Small Cell Lung Cancer Therapeutic Responses Through Fractal Measurements: From Radiology to Mitochondrial Biology
Published Web Locationhttps://doi.org/10.3390/jcm8071038
Small cell lung cancer (SCLC) is an aggressive neuroendocrine disease with an overall 5 year survival rate of ~7%. Although patients tend to respond initially to therapy, therapy-resistant disease inevitably emerges. Unfortunately, there are no validated biomarkers for early-stage SCLC to aid in early detection.
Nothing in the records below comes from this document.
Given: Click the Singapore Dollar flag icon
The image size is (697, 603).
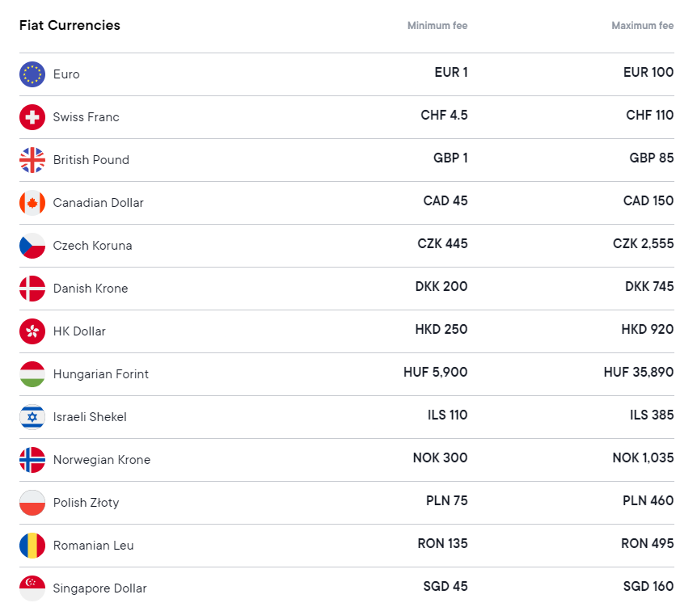Looking at the screenshot, I should point(32,588).
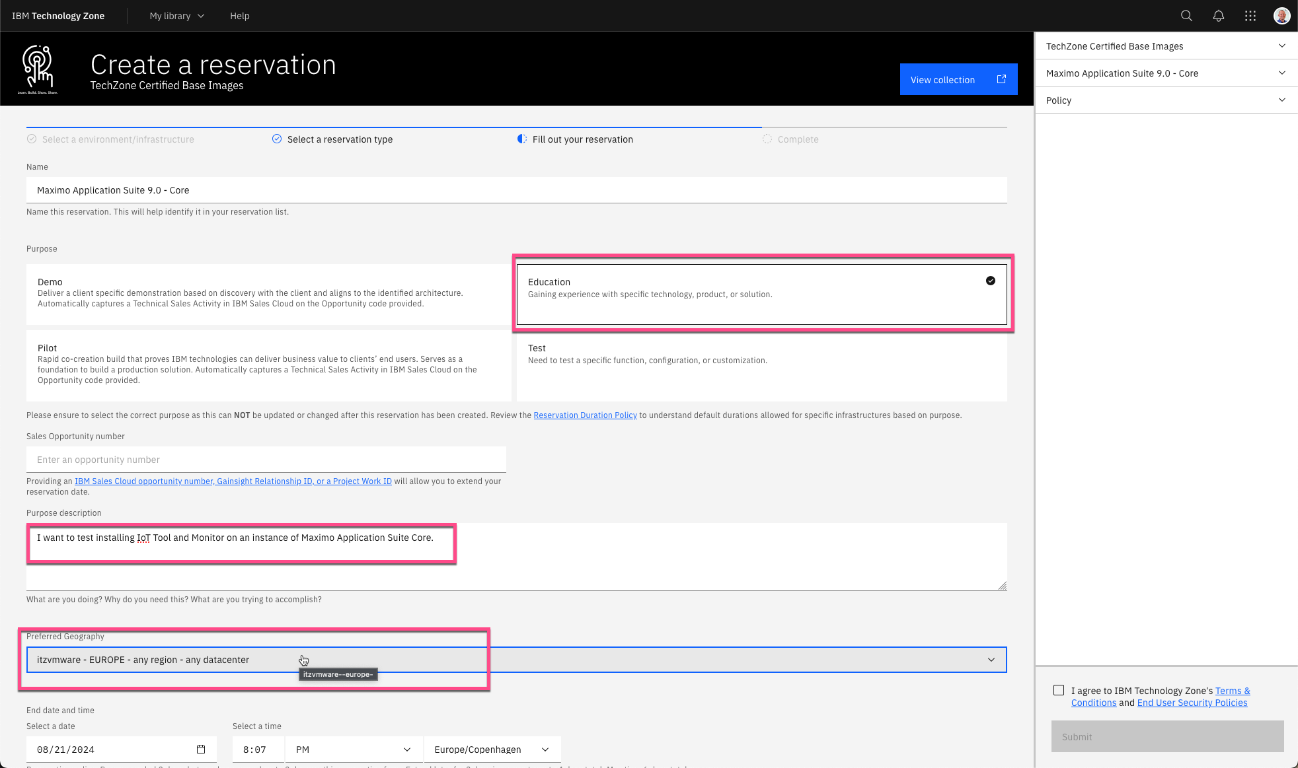Click the external link icon on View collection
This screenshot has width=1298, height=768.
1002,79
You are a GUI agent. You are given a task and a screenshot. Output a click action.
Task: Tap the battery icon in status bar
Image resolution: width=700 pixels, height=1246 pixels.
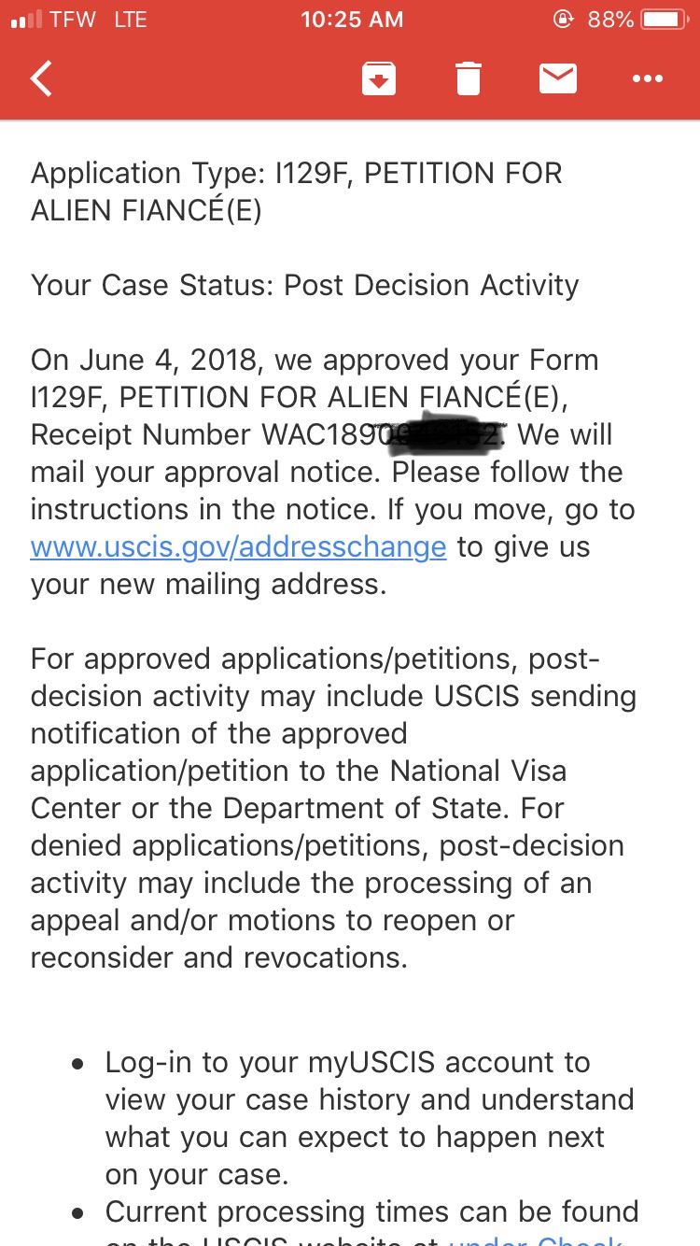tap(664, 20)
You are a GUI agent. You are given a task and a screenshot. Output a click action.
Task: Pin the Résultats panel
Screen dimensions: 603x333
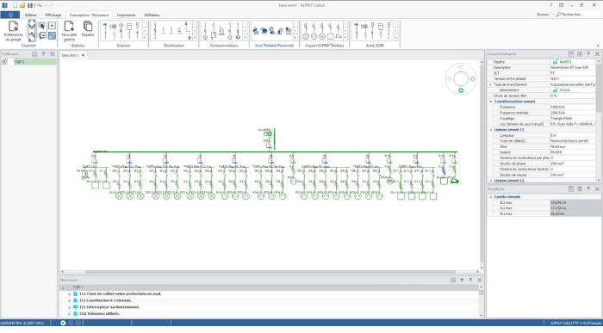588,188
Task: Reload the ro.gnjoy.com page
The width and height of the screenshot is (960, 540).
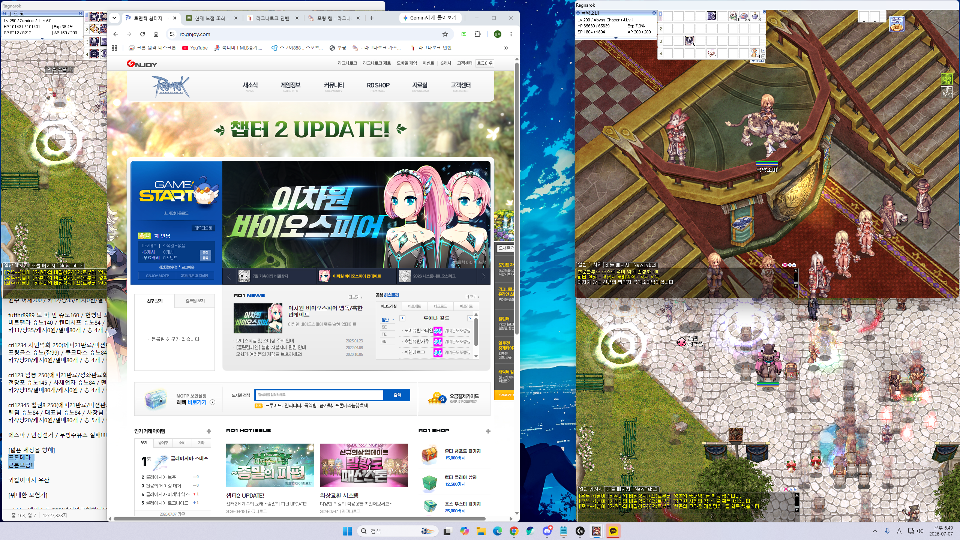Action: pos(143,34)

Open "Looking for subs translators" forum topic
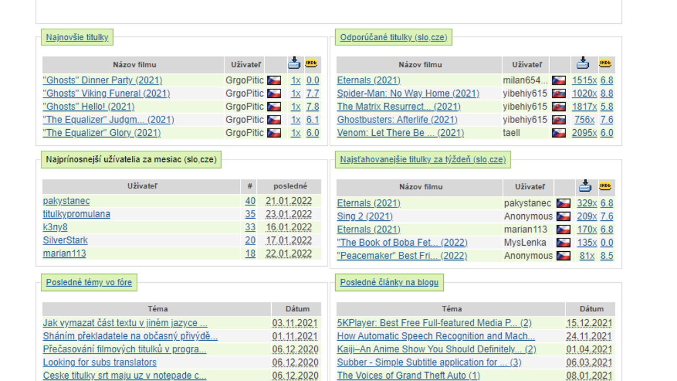[100, 362]
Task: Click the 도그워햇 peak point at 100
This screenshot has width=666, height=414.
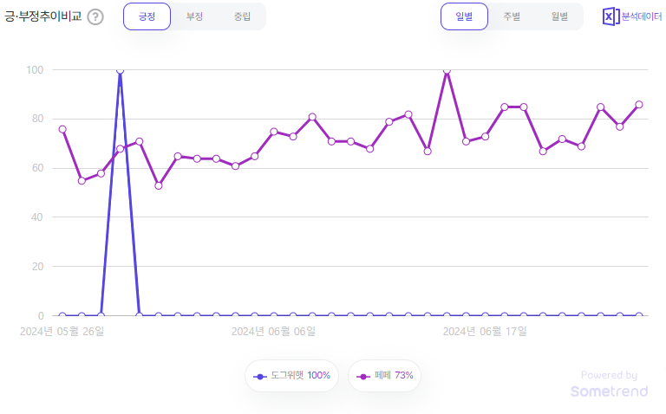Action: 120,70
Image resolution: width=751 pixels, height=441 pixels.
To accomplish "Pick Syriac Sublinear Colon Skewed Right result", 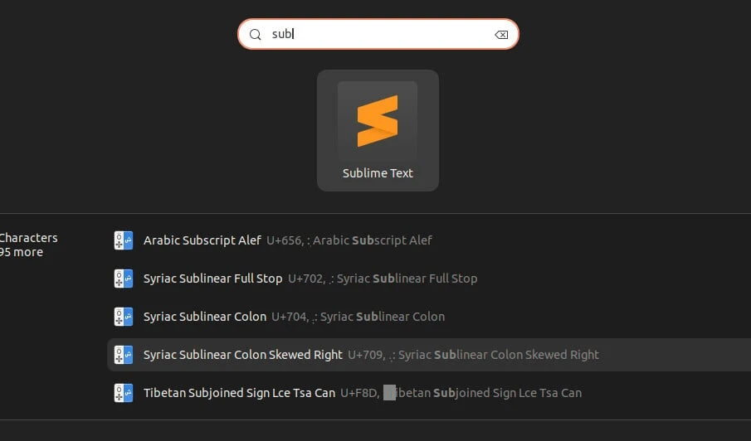I will click(242, 355).

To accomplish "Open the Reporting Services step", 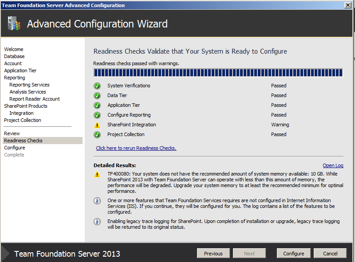I will (29, 85).
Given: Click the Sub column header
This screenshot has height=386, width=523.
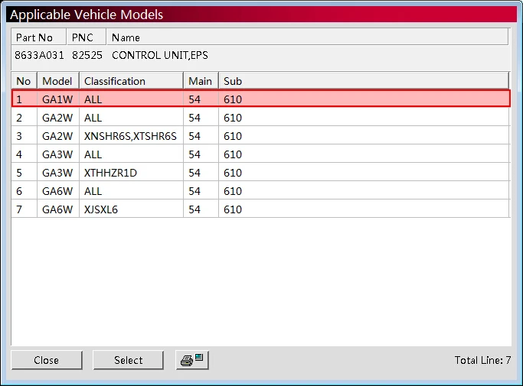Looking at the screenshot, I should [x=364, y=81].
Here, we used readouts of lesion image characteristics and cancer morphology that were based on fractal geometry, namely fractal dimension (FD) and lacunarity (LC), as novel biomarkers for SCLC. Scanned tumors of patients before treatment had a high FD and a low LC compared to post treatment, and this effect was reversed after treatment, suggesting that these measurements reflect the initial conditions of the tumor, its growth rate, and the condition of the lung. Fractal analysis of mitochondrial morphology showed that cisplatin-treated cells showed a discernibly decreased LC and an increased FD, as compared with control. However, treatment with mdivi-1, the small molecule that attenuates mitochondrial division, was associated with an increase in FD as compared with control. These data correlated well with the altered metabolic functions of the mitochondria in the diseased state, suggesting that morphological changes in the mitochondria predicate the tumor's future ability for mitogenesis and motogenesis, which was also observed on the CT scan images. Taken together, FD and LC present ideal tools to differentiate normal tissue from malignant SCLC tissue as a potential diagnostic biomarker for SCLC.